Trauma Resuscitation
The basic principles of ATLS should be applied, having in mind the special anatomic and physiologic differences in pregnancy. The resuscitation team should include obstetrics and neonatology in all cases with a potentially viable fetus. Resuscitative efforts are guided by the needs of the mother, and maternal outcome is the strongest predictor of good fetal outcome.
The pregnant patient with a uterine fundus palpable at the umbilicus should immediately be placed in 25–30 degrees of left lateral decubitus, either by tilting the backboard if in spinal precautions or by placing rolled-up towels behind the patient’s right flank once the backboard has been removed. All patients should receive supplemental oxygen, irrespective of SaO2.
If a thoracostomy tube is required, it should be placed one to two intercostal spaces higher than the usual fourth to fifth intercostal space recommended for nonpregnant patients, due to the diaphragmatic elevation that occurs during pregnancy with increased abdominal contents.
If immediate blood transfusion is necessary before type-specific or cross-matched blood is available, O negative blood is the blood product of choice in order to avoid potential Rh sensitization of an Rh-negative mother. Massive transfusion protocol (MTP) should be initiated as needed. Vasopressors can further jeopardize placental perfusion due to their vasoconstrictor effect and should be avoided.

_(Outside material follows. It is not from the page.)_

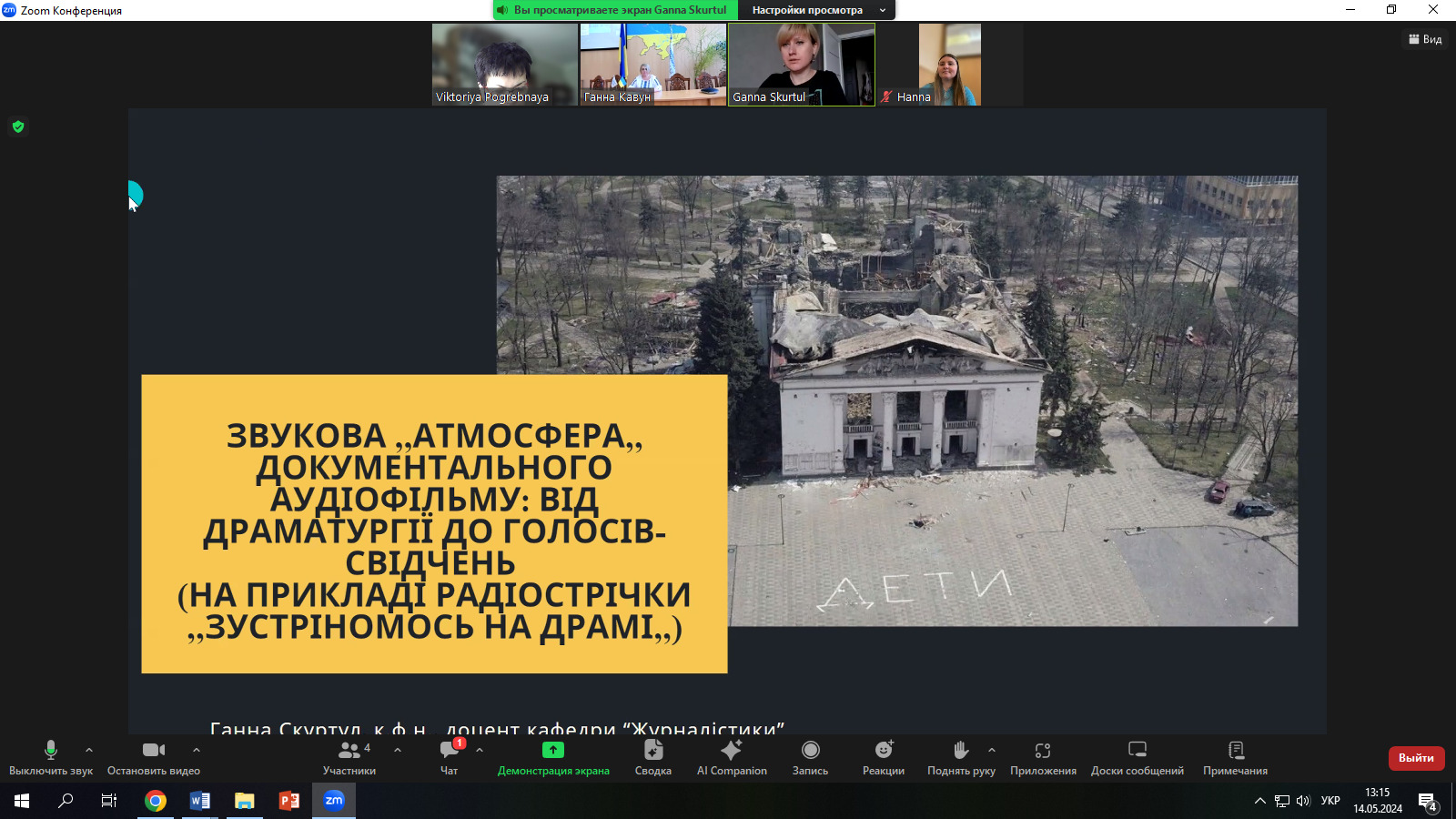Open the Chat panel icon
Screen dimensions: 1456x819
click(450, 751)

The abdominal and pelvic examination should include the level of the fundus of the uterus in order to estimate gestation. Abdominal tenderness to palpation or uterine tetany may be seen in placental abruption and fetal parts presenting through a ruptured uterine wall may be palpable as irregularities of the abdominal wall, mandating immediate surgical intervention. The presence of blood in the abdominal cavity does not always present as peritonitis, as signs of peritoneal irritation are muted in pregnancy. The presence of vaginal bleeding may be due to placenta abruption or vaginal tear, especially in patients with pelvic fractures. If there is significant bleeding, a digital exam with sterile gloves and speculum inspection is performed to determine the source of bleeding. Caution is taken to avoid accidental injury to the placenta and exacerbation of bleeding through a partially dilated cervix. If there is minimal bleeding, the vaginal exam may be deferred until placenta previa has been ruled out by ultrasound. In the absence of vaginal bleeding, the pelvic examination should be performed to evaluate for the pooling of amniotic fluid and to evaluate the presence and stage of active labor (cervical dilatation, effacement, and fetal station).